ADR-023: SQLite Scalability Analysis for Codebase Intelligence Platform
Status: Accepted with Conditions Date: 2025-12-18 Updated: 2026-02-03 (Migrated to coditect-core per ADR-150) Deciders: Hal Casteel (Founder/CEO/CTO), CODITECT Core Team Technical Story: Evaluate SQLite's capacity to support expanded codebase indexing at enterprise scale
Executive Summary
Question: Can SQLite support the expanded /cxq codebase indexing schema?
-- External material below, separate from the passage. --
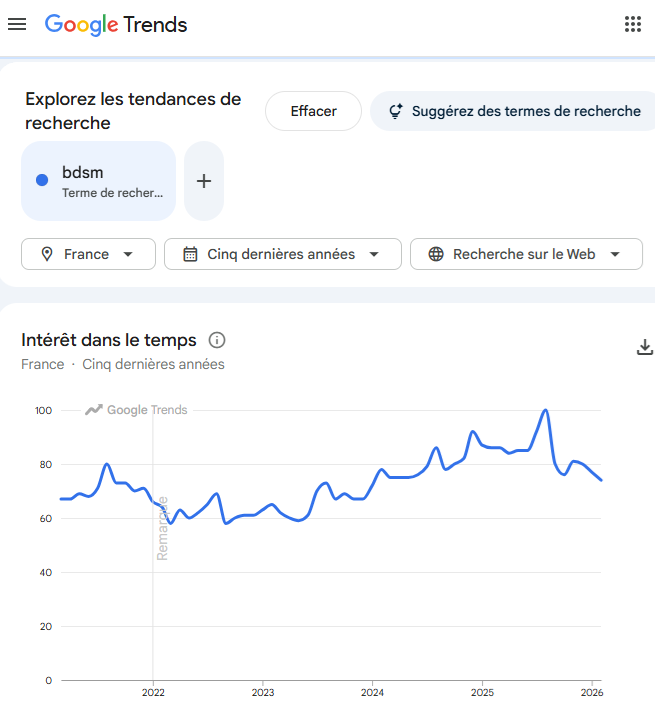Click the 2024 label on the timeline axis
The height and width of the screenshot is (723, 655).
(x=372, y=692)
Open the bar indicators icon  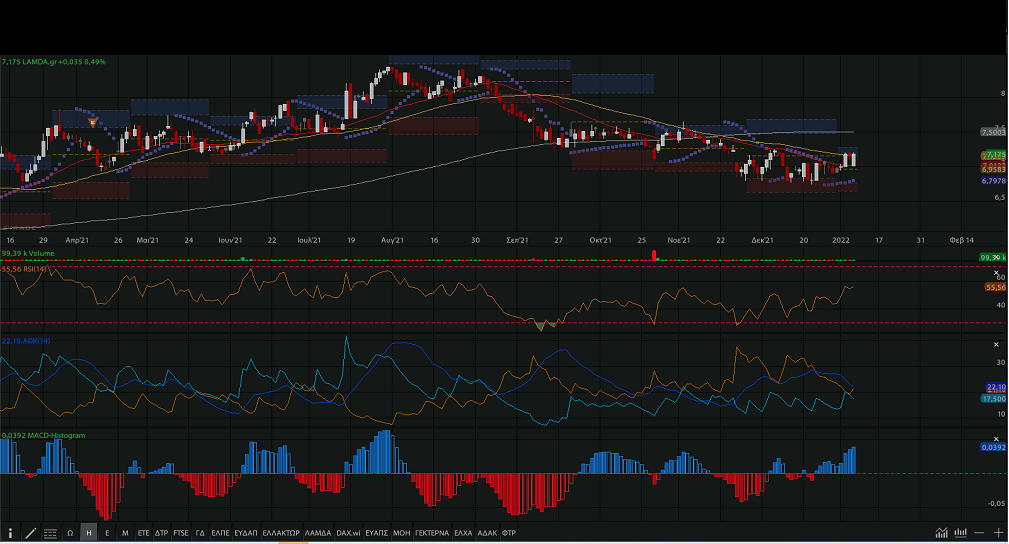click(959, 533)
Answer: YES, with optimizations. SQLite can handle the projected scale (5GB, 3M+ rows) effectively with proper configuration. Migration to a heavier database is not needed until reaching 50GB+ or requiring concurrent writes from multiple processes.
Current State Analysis
ADR-118 Compliance: Analysis applies to
sessions.db(Tier 3 - Regenerable) where codebase index data resides.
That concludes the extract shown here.